So I’m starting off this week’s WIAW with a picture of cannister of coffee. What can I say? Its spring, I started a new full time job last week (And yes! I am still seeing and accepting clients for my practice, Serena Marie RD, as well :D), and I loveeee me some iced coffee. Last week I had two newly diagnosed diabetics come to me admitting that their latest and greatest sinful treat was a large Coolatta from Dunkin Donuts. Ya know I love me some iced coffee, so I was curious to check out whether the “Coolatta” was as bad as my patients were makin’ it sound. Um, and then I nearly died when I saw a large Coolatta has ONE HUNDO-TWO GRAMS of SUGAR and 860 calories! HOLY CRAPPOLA! You can imagine how psyched I was to recommend Trader Joe’s Coffee a Cocoa blended with ice and coconut milk as an alternative. No, its not as sweet as the sugar-bomb that is DD’s Coolatta, but its sweet enough and full of anti-oxidants and medium chain triglycerides (which may rev fat burning in the bod!). I promise, however, that I do more than sip coffee for breakfast. I’ve been waking up starved lately… all the awesome daylight has had me doing wayyy more walking and running and vinyasa yoga (because I love walking/running to my yoga class!). I alsoooo have had to learn how to eat breakfast on the go, since I now commute to my aforementioned new job. Hence, spinach pancakes have come into existence. I simple take Juli Bauer’s banana pancake recipe and add fresh spinach. BAM! Veggie loaded goodness (and, no! You cannottttt taste the spinach at all! They taste like vanilla and banana, yum). For lunch I enjoyed a colorful salad chock full of chickpeas, sprouts, chicken, red onions, feta, tomato and cucumbers! A salad this jam packed with flavorful veggies and seasonings does not require any dressing :) For dinner I “treated” myself to Annie Chun’s gluten free rice noodles** and CestSiBonMD’s spicy basil tofu dish. I’m running a half marathon this Sunday, so I’m eating more carbs than usual! The rice noodles were delicious (I eat noodles and pasta so rarely– its always the most delicious treat!) and the spicy flavor of the tofu recipe rocked. Just remember to always buy organic tofu :) And choose coconut aminos instead of soy sauce if you’re avoiding gluten!!

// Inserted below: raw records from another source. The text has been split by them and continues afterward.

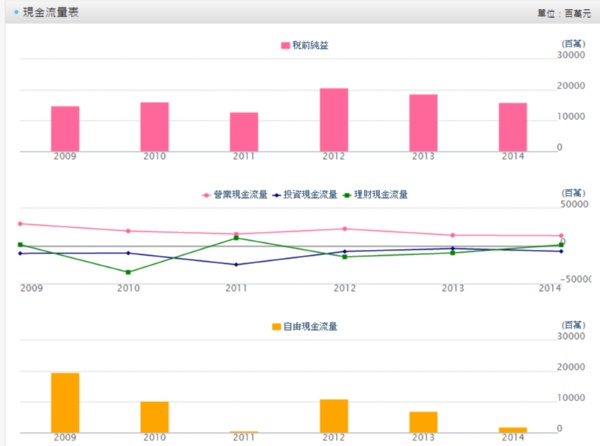The width and height of the screenshot is (600, 446).
Task: Click the 自由現金流量 orange legend icon
Action: [277, 326]
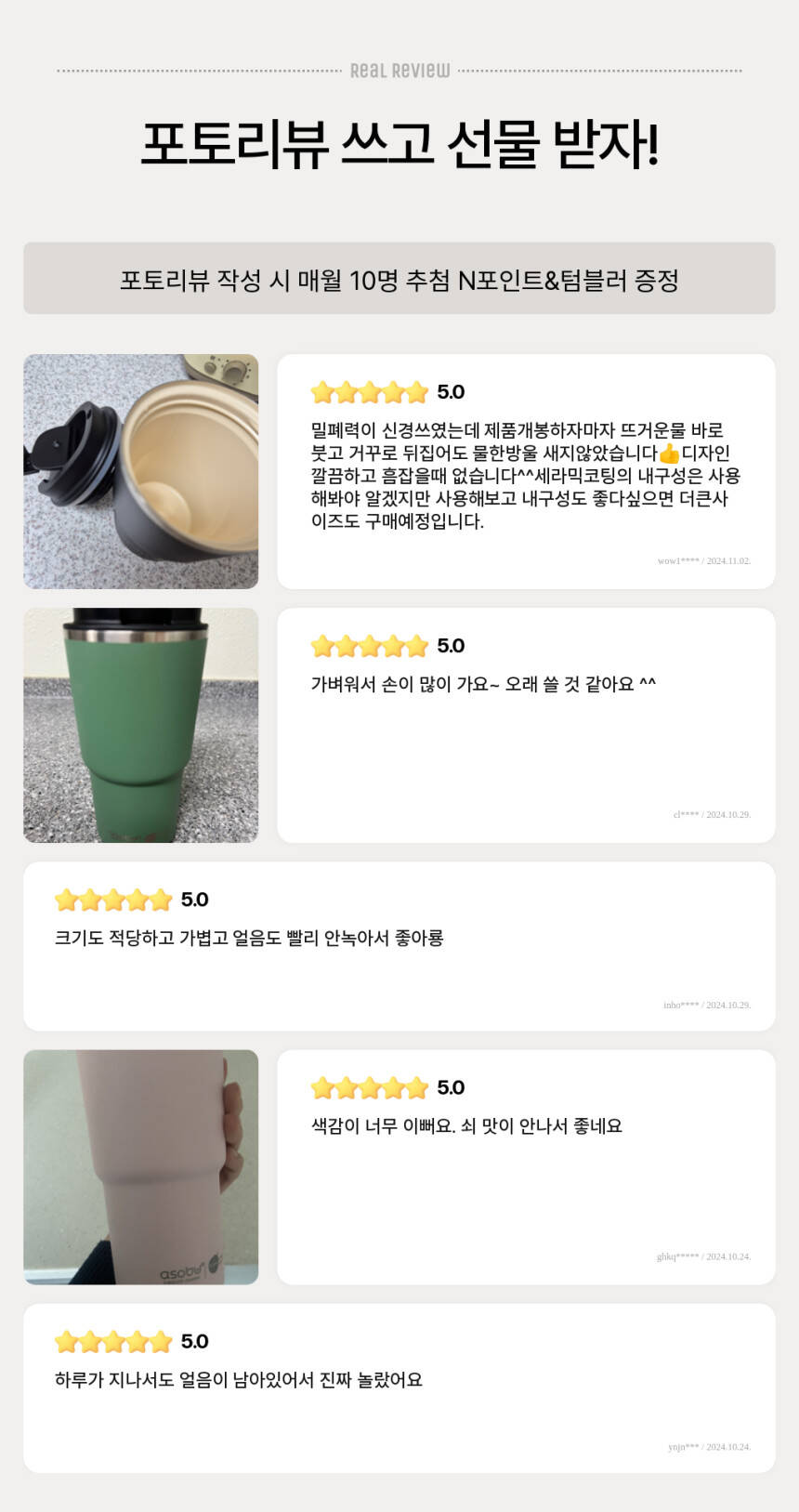Open the black tumbler with lid photo
The image size is (799, 1512).
click(x=140, y=471)
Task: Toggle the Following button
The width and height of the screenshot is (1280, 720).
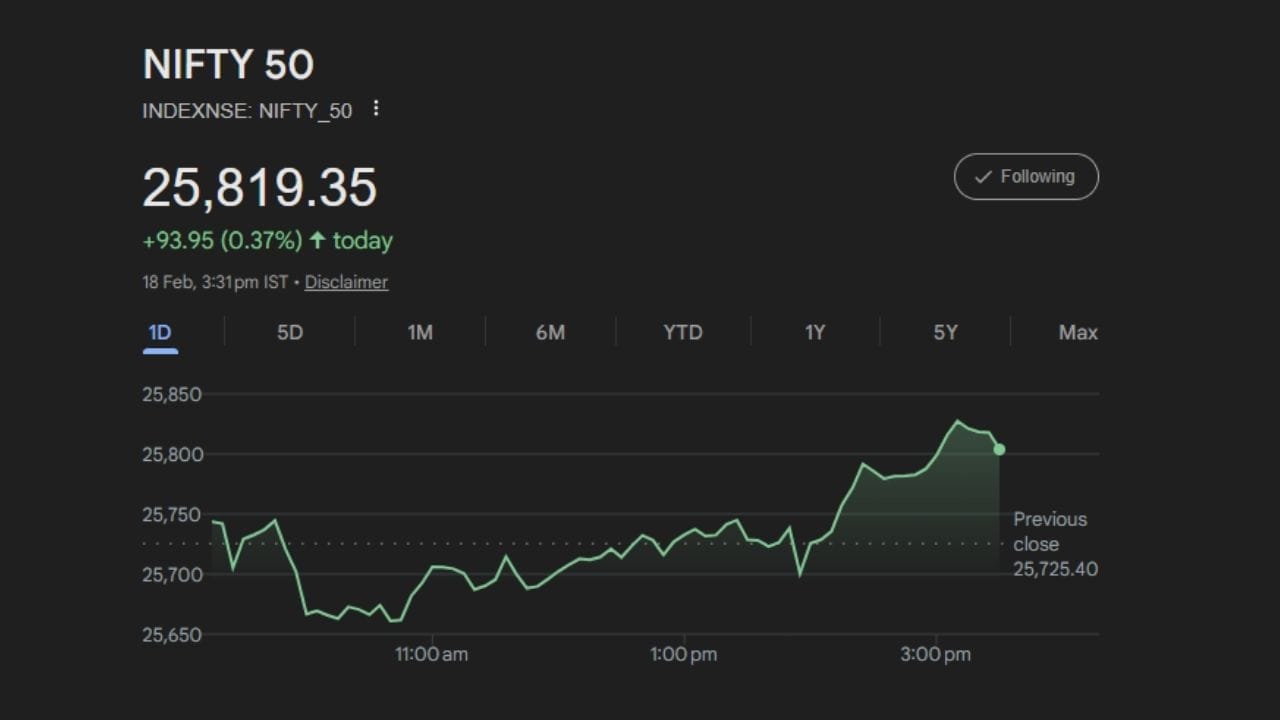Action: pyautogui.click(x=1026, y=177)
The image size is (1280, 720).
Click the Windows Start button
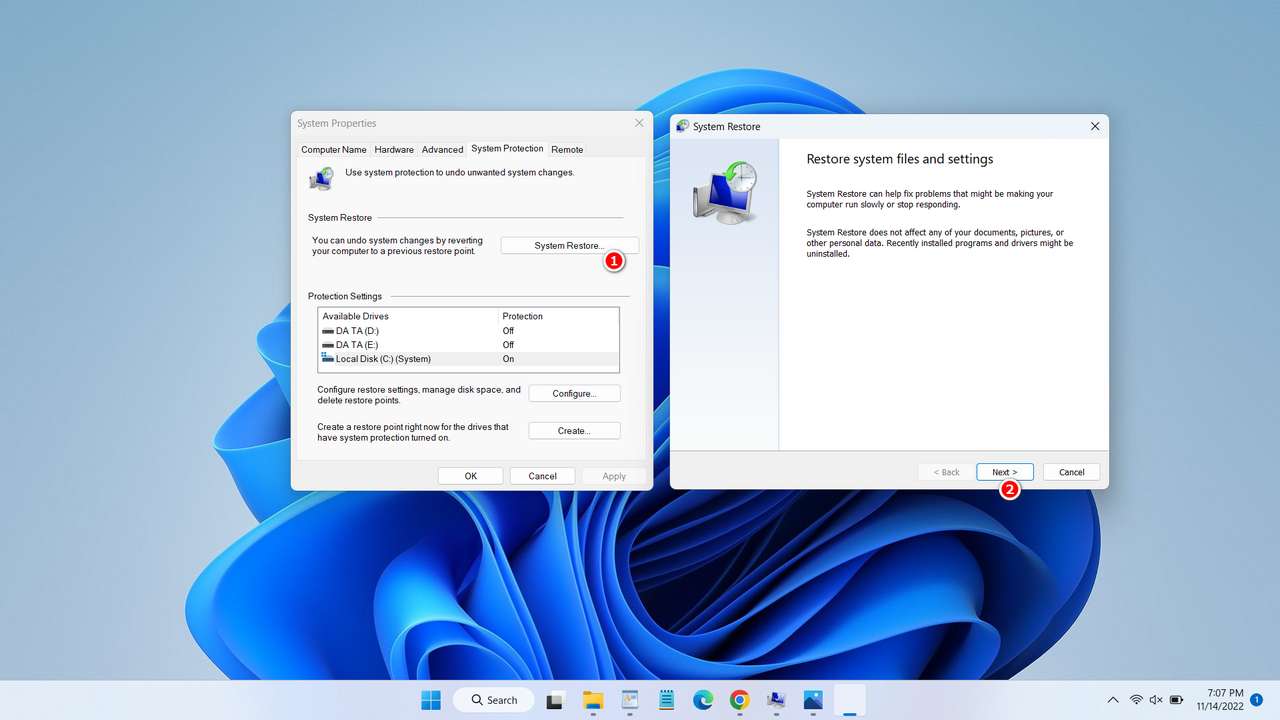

That’s it for this week’s What I Ate Wednesday! Thanks for stopping by :) Wish me lots of luck in the half marathon this weekend and at my new full time job-a-roo!! <3
** Formula PR did send me Annie Chun food products for my review, however I will receive no additional compensation for recommending their product to you. All opinions are my own and I would never, ever recommend a product I would not eat myself!